Livongo Health (LVGO) was already one of the rock-star stocks of 2020, having gained more than 200% so far this year. Expectations were understandably high as the digital health management company released its preliminary second-quarter results, but the numbers far exceeded the most robust analyst estimates and smashed management's guidance, sending the stock up an additional 20% on Tuesday.
While the results have yet to be finalized, Livongo is now expecting revenue in a range of $86 million to $87 million, which would represent year-over-year growth of 110% to 113%. To put that into context, management had originally forecast revenue in a range of $73 million to $75 million, or growth of 78% to 83%. Analysts' consensus estimates were banking on revenue growth of 83%.

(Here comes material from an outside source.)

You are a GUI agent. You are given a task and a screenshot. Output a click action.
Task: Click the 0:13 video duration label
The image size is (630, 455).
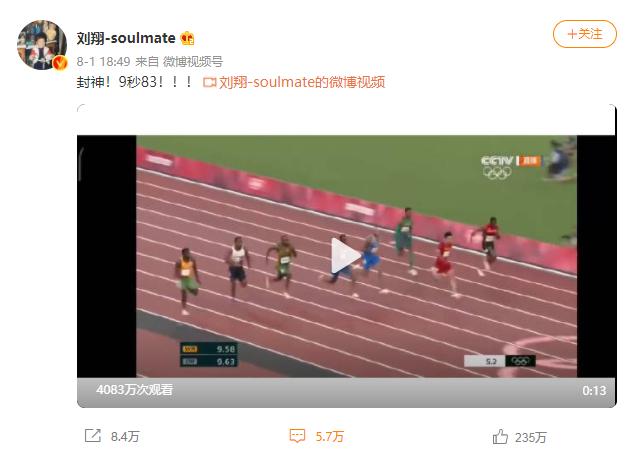594,390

The company's Applied Health Signals platform uses smart devices to collect and aggregate patient's vital statistics, using artificial intelligence and sophisticated algorithms to analyze the data. Livongo then provides patients with feedback, tips, and actionable insights to help them better manage their chronic health conditions.
While the company initially focused on diabetes management, Livongo has since expanded to include hypertension, weight management, diabetes prevention, and behavioral health -- including depression. By using connected technology with remote monitoring, patients can track important health metrics in near real-time and make changes to improve their quality of life and ongoing health outlook.
As a result of the novel coronavirus pandemic, patients have increasingly turned to telehealth and remote health options to avoid unnecessary trips to the doctor's office, for fear of contracting the coronavirus, playing to Livongo's strength. "The COVID-19 pandemic has only magnified the need for Livongo's solutions, which goes well beyond remote monitoring and video visits to generate consumer directed virtual care," said CEO Zane Burke.
Livongo will release its full financial results after the market close on Thursday, Aug. 6.